TASK STATEMENT
Restate the records exactly. Include all of them.

Stored records
══════════════════════════════

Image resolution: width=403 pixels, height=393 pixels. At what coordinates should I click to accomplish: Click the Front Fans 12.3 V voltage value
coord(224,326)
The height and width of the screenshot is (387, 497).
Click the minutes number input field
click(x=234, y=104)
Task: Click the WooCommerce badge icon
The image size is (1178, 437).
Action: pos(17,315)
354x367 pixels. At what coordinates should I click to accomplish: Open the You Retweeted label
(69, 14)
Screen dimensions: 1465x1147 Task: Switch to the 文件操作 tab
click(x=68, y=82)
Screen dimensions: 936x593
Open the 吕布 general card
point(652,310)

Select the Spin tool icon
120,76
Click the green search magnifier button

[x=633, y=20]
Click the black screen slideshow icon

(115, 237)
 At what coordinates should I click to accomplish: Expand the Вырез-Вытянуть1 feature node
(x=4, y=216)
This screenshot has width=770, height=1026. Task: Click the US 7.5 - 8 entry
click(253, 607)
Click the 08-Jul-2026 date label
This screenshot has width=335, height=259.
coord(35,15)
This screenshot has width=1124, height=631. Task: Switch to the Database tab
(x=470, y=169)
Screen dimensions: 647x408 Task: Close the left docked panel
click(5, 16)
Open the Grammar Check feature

══════════════════════════════

ANSWER TO THE PROBLEM
Image resolution: width=403 pixels, height=393 pixels. At what coordinates should I click to accomplish: Click the Front Fans 12.3 V voltage value
coord(224,326)
The height and width of the screenshot is (387, 497).
Click the minutes number input field
click(x=234, y=104)
Task: Click the WooCommerce badge icon
The image size is (1178, 437).
Action: pos(17,315)
354x367 pixels. At what coordinates should I click to accomplish: Open the You Retweeted label
(69, 14)
Screen dimensions: 1465x1147 Task: Switch to the 文件操作 tab
click(x=68, y=82)
Screen dimensions: 936x593
Open the 吕布 general card
point(652,310)

Select the Spin tool icon
120,76
Click the green search magnifier button

[x=633, y=20]
Click the black screen slideshow icon

(115, 237)
 At what coordinates should I click to accomplish: Expand the Вырез-Вытянуть1 feature node
(x=4, y=216)
This screenshot has width=770, height=1026. Task: Click the US 7.5 - 8 entry
click(253, 607)
Click the 08-Jul-2026 date label
This screenshot has width=335, height=259.
coord(35,15)
This screenshot has width=1124, height=631. Task: Switch to the Database tab
(x=470, y=169)
Screen dimensions: 647x408 Task: Close the left docked panel
click(5, 16)
Open the Grammar Check feature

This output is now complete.